» Work to do:
[1] Reproduce the overlayfs mailing-list thread, everything from "On Mon, 5 Oct" down to "review and suggestions.", but put "feedback" wherever "review" appears.
[2] Answer these about the overlayfs mailing-list thread:
(a) On what date and at what time (UTC) did Alexander Mikhalitsyn send his reply to Amir Goldstein?
(b) In which three mount options can a user specify relative paths when mounting overlayfs?
(c) What did the first patch add for mounts from which overlayfs was mounted?

» Document:
────────────────────────────────────────

Oh, yes, it's just another one choice for us ;)
I decided to create ioctl which opens fd for transferring
data about overlayfs.
Sure, let's look on sys fs. I will dive into it!

Thanks

Regards,
Alex.

^ permalink raw reply	[flat|nested] 13+ messages in thread

* Re: [RFC PATCH 0/1] overlayfs: C/R enhancments (RFC)
  2020-10-05  7:56 ` [RFC PATCH 0/1] overlayfs: C/R enhancments (RFC) Amir Goldstein
@ 2020-10-05 19:46   ` Alexander Mikhalitsyn
  2020-10-06  6:53     ` Amir Goldstein
  0 siblings, 1 reply; 13+ messages in thread
From: Alexander Mikhalitsyn @ 2020-10-05 19:46 UTC (permalink / raw)
  To: Amir Goldstein
  Cc: Miklos Szeredi, Andrei Vagin, Pavel Tikhomirov, David Howells,
	overlayfs, linux-fsdevel, linux-kernel

Hi Amir,

On Mon, 5 Oct 2020 10:56:50 +0300
Amir Goldstein <amir73il@gmail.com> wrote:

> On Sun, Oct 4, 2020 at 10:25 PM Alexander Mikhalitsyn
> <alexander.mikhalitsyn@virtuozzo.com> wrote:
> >
> > Some time ago we discussed about the problem of Checkpoint-Restoring
> > overlayfs mounts [1]. Big thanks to Amir for review and suggestions.
> >
> > Brief from previous discussion.
> > Problem statement: to checkpoint-restore overlayfs mounts we need
> > to save overlayfs mount state and save it into the image. Basically,
> > this state for us it's just mount options of overlayfs mount. But
> > here we have two problems:
> >
> > I. during mounting overlayfs user may specify relative paths in upperdir,
> > workdir, lowerdir options
> >
> > II. also user may unmount mount from which these paths was opened during mounting
> >
> > This is real problems for us. My first patch was attempt to address both problems.
> > 1. I've added refcnt get for mounts from which overlayfs was mounted.
> > 2. I've changed overlayfs mountinfo show algorithm, so overlayfs started to *always*
> > show full paths for upperdir,workdir,lowerdirs.

────────────────────────────────────────

» Information provided:
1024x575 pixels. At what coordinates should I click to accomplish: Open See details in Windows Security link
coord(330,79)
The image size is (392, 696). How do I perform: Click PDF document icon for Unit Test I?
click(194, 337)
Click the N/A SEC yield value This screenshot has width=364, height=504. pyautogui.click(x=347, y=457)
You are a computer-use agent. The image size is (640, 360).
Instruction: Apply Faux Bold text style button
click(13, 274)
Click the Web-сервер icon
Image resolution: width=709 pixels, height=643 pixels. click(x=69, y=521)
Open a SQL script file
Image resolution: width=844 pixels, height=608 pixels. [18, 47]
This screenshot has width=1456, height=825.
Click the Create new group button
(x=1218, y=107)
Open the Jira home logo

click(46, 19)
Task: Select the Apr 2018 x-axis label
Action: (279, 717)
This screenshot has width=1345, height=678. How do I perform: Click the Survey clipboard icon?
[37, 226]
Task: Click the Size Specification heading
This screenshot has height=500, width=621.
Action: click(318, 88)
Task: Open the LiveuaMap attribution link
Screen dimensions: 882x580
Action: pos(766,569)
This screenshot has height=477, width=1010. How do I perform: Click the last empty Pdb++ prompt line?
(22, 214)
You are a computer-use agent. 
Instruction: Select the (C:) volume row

────────────────────────────────────────

» Solution set:
[1]
On Mon, 5 Oct 2020 10:56:50 +0300
Amir Goldstein <amir73il@gmail.com> wrote:

> On Sun, Oct 4, 2020 at 10:25 PM Alexander Mikhalitsyn
> <alexander.mikhalitsyn@virtuozzo.com> wrote:
> >
> > Some time ago we discussed about the problem of Checkpoint-Restoring
> > overlayfs mounts [1]. Big thanks to Amir for feedback and suggestions.

[2]
(a) 2020-10-05 at 19:46 UTC
(b) upperdir, workdir and lowerdir
(c) A refcnt get